**Инструкции:**
**a)** Перепишите из отрывка об энергии жизни фрагмент, который открывается словами «Мне нравится образ» и закрывается словами «уязвимость и т. д.», ничего в нём не меняя.
**b)** Продолжите отрывок об энергии жизни, начав сразу после его последнего предложения.

**Предоставленный отрывок:**
++++++

Все особенности наших контактов с другими, мешающие нам, – следствие того, что когда-то мы приняли решение «заморозить» ту нашу часть, которая очень уязвима и болит, и выстроить вокруг нее систему защит, позволяющую не раниться. Да, это избегание, но кто мог нас ранее научить обходиться с болью как-то иначе?
Энергия жизни
Помните глубоко субъективное ощущение, когда вы чувствовали себя по-настоящему живыми? Перебирая подобные моменты, я ловлю себя на мысли, что это не только мгновения счастья. Живым и свободным я себя ощущал и тогда, когда разрешал себе плакать от отчаяния и горя. Переживал неудачи, искал поддержку, честно признаваясь как себе самому, так и людям, к которым обращался за помощью, что мне сейчас трудно. Когда, замирая от волнения, говорил о своей уязвимости, признавался в любви или просто в теплых чувствах (а это бывает даже сложнее, чем выражать неприязнь). Когда разрешал себе открыто злиться и выплескивать гнев, не зажимая его из страха «как бы чего не вышло», «что подумают люди, как я буду выглядеть в их глазах» (такого, увы, в моей жизни было немало). Живым я ощущаю себя, когда мне доступен весь спектр переживаний от отвращения и ненависти до любви и нежности и они текут через мой организм, находя хорошие и не очень (увы) формы выражения.
Мне нравится образ энергии жизни, предложенный экзистенциальным психотерапевтом Эмми ван Дорцен[5]. Это напряжение между полюсами. Она говорит о том, что вся человеческая жизнь умещается между полюсами: доминирование – подчинение, брать – давать, принятие – отвержение, идентификация – отчуждение, уверенность – сомнение, сила – слабость, безопасность – уязвимость и т. д.
Напряжение между этими крайностями и создает энергию жизни. Как электрический ток перетекает от одного полюса к другому, так и энергия жизни «плещется» между полюсами жизни, и попытки заблокировать или «приглушить» какой-либо полюс приводят к остановке этого движения или утрате в нем энергии. Это отражается и в теле: голос становится глухим и безжизненным, тело – жестким и напряженным или вялым и апатичным, мимика – тусклой и скупой. Эмоциональная жизнь застывает, становясь плоской.

++++++

**Приведённые записи:**
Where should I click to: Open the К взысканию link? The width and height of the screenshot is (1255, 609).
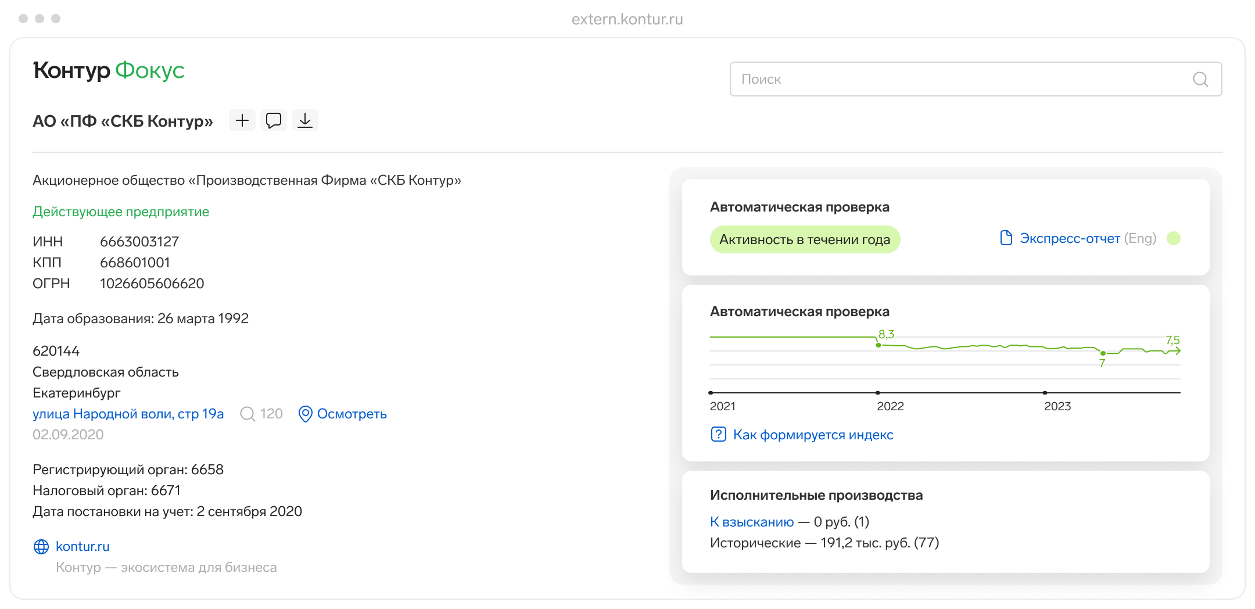752,522

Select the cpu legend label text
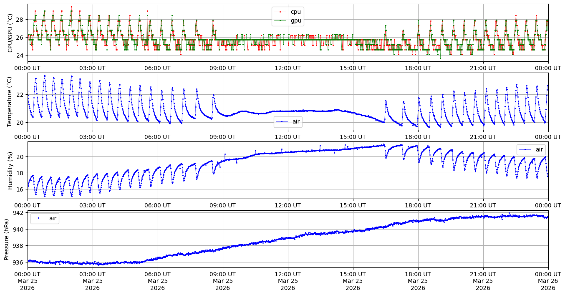[296, 12]
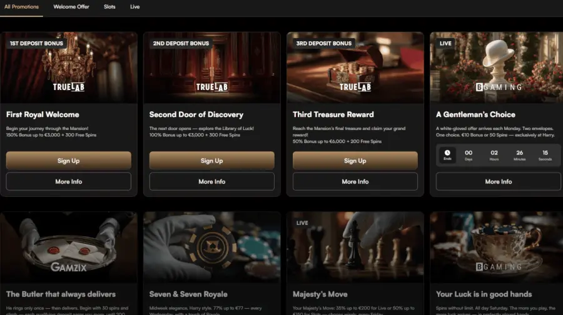Open the Seven & Seven Royale chip image

point(212,247)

++++++

**Ответы:**
**a)**
Мне нравится образ энергии жизни, предложенный экзистенциальным психотерапевтом Эмми ван Дорцен[5]. Это напряжение между полюсами. Она говорит о том, что вся человеческая жизнь умещается между полюсами: доминирование – подчинение, брать – давать, принятие – отвержение, идентификация – отчуждение, уверенность – сомнение, сила – слабость, безопасность – уязвимость и т. д.

**b)**
На физическом уровне мы тоже можем наблюдать нечто похожее: в частности, наше тело и мышцы «заряжаются» потенциальной энергией, кровью и кислородом тогда, когда мы выдыхаем, расслабляемся, отпускаем напряжение, а не когда они хронически напряжены и зажаты. Совершая усилие, мы разряжаем накопленную в состоянии относительного покоя и расслабленности энергию.
Вечный парадокс и диалектика жизни: чтобы обрести уверенность, нужно разрешить себе быть неуверенным – тогда нет необходимости прятать это состояние, и тревоги становится меньше. Чтобы быть смелым, надо разрешить себе чувствовать страх. Часто мы думаем: «Когда я перестану бояться, я это сделаю». Но самые смелые люди, которых я знаю, – не те, которые не боялись и действовали, а те, которые боялись, признавали свой страх – и действовали. И именно благодаря этому становились храбрыми. Мы одновременно и храбрые, и трусливые, а не или-или.
Невозможно достичь успеха, если не позволяешь себе провалов даже на уровне мыслей и переживаний, не говоря уже о реальных неудачах. Чтобы поступать адекватно и разумно, важно осознавать свою способность быть неадекватным и «безумным». То есть помнить ситуации, в которых мы несли чушь, теряли над собой контроль (не только под воздействием алкоголя, но и под влиянием эмоций), делали нелепые выводы из неверных предпосылок (как это часто происходит, например, при ревности).
Хорошими лидерами часто становятся те люди, которые знают, что такое подчинение и связанные с ним переживания, а не боятся его как огня, изображая свирепых доминаторов и боясь допустить даже намек на мягкость и уважение к подчиненным.
Способность человека быть добрым включает в себя и признание того, что он может быть злым и жестоким, – знание об этой своей изнанке помогает лучше понимать и себя, и других.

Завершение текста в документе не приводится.